Voting begins 7 a.m. Saturday in the V.I. primary election to select major political party candidates for delegate to Congress, the governorship and the V.I. Legislature. Both the governorship and the territory’s congressional seat are open this year and numerous well-known Virgin Islanders have tossed their hats into the ring, raising the stakes and intensity of this year’s contest.

The Democratic Party has 10 times the number of registered voters as the Republican Party and Independent Citizens Movement – the two other significant parties in the territory – combined, making the winner of that primary a heavy favorite for election. However, V.I. voters have historically been ready to set aside partisan loyalty and elect ICM, independent and Republican candidates in greater numbers than voting registration would suggest.

Below you’ll find information on the candidates for high office and a list of all the primary election polling locations.

Vying to be the Democratic Party candidate for delegate to the U.S. Congress are Emmett Hansen, Stacey Plaskett and Sen. Shawn-Michael Malone.

Malone is the president of the 30th V.I. Legislature and in his sixth term of office. According to his campaign website, he was born Aug. 29, 1968, and raised on St. Thomas. He obtained a bachelor’s degree in political science from Hampton University in Hampton, Va., in 1991.

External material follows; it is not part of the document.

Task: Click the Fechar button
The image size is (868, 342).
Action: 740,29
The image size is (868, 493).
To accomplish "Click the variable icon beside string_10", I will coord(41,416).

Before his 2002 election to the Legislature, Malone worked in management and auditing with the Ritz-Carlton St. Thomas, the Marriott Frenchman’s Reef Resort and the Michael A. Simmonds Company. Malone worked with the Federal Emergency Management Agency and later for Delegate Donna M. Christensen. Before his election to the Legislature he was also chairman of the St. Thomas/St. John Board of Elections and vice chairman of the V.I. Joint Boards of Elections. He has chaired five major committees and held every officer position in the Legislature.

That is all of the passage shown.